お尋ねの「二〇二六年度以降の公債等残高の対GDP比率」については、試算を行っていないため、お答えすることは困難である。
一月試算の経済再生ケースにおいて、名目GDPが二千二十年度に六百兆円、二千二十四年度に七百兆円を上回るのは、日本経済がデフレ前のパフォーマンスを取り戻すことで、中長期的に名目GDP成長率が三パーセント以上で推移する姿となっているためである。
お尋ねの「国際社会にも公約した」の意味するところが必ずしも明らかではないが、政府としては、二千十年のG20トロント・サミット以降、国際会議の場で、二千二十年度の国・地方のプライマリーバランスの黒字化に向けてしっかりと努力をしていくということについて、国際社会に向けて表明をしてきたところである。
「経済財政運営と改革の基本方針二〇一五」(平成二十七年六月三十日閣議決定)に盛り込まれた「経済・財政再生計画」(以下「経済・財政再生計画」という。)においては、「集中改革期間における改革努力のメルクマールとして、二千十八年度(平成三十年度)のPB赤字の対GDP比▲一%程度を目安とする」こととしている。
その後、消費税率の再引上げを二千十九年十月に延期することとされたことから、中間評価に当たっては、こうした影響を踏まえる必要がある。

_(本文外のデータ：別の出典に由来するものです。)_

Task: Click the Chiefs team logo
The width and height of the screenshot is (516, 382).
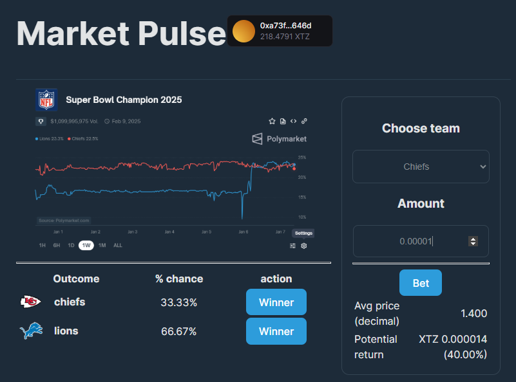Action: [x=30, y=302]
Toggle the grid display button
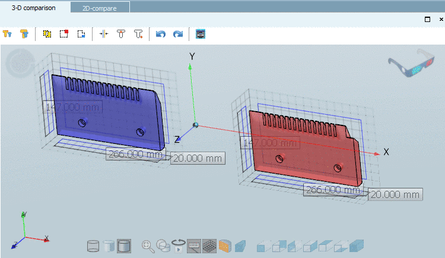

また、中間評価により、必要な場合は、デフレ脱却・経済再生を堅持する中で、歳出、歳入の追加措置等を検討していくこととなる。
我が国の財政は、極めて厳しい状況にあり、デフレ脱却・経済再生を図りつつ、その持続可能性を確保することが重要である。
これまでも、社会保障の改革を含め、徹底的な重点化、効率化など歳出削減にも取り組んできたところであり、この結果、社会保障関係費については、安倍内閣発足後の二千十三年度以降の五年間において、その実質的な伸びを年平均五千億円に抑えることができるなど、歳出改革の取組は着実に成果を上げている。
政府としては、御指摘の「二〇二〇年度の基礎的財政収支の黒字化」に向けて、引き続き、「経済再生なくして財政健全化なし」との基本方針の下、経済・財政再生計画に沿って、「デフレ脱却・経済再生」、「歳出改革」、「歳入改革」を三本柱として、「経済・財政一体改革」に取り組んでまいりたい。
政府としては、「経済再生なくして財政健全化なし」との基本方針の下、六百兆円経済の実現や二千二十年度の基礎的財政収支の黒字化の実現及び債務残高の対GDP比を中長期的に着実に引き下げていくことをいずれも目指している。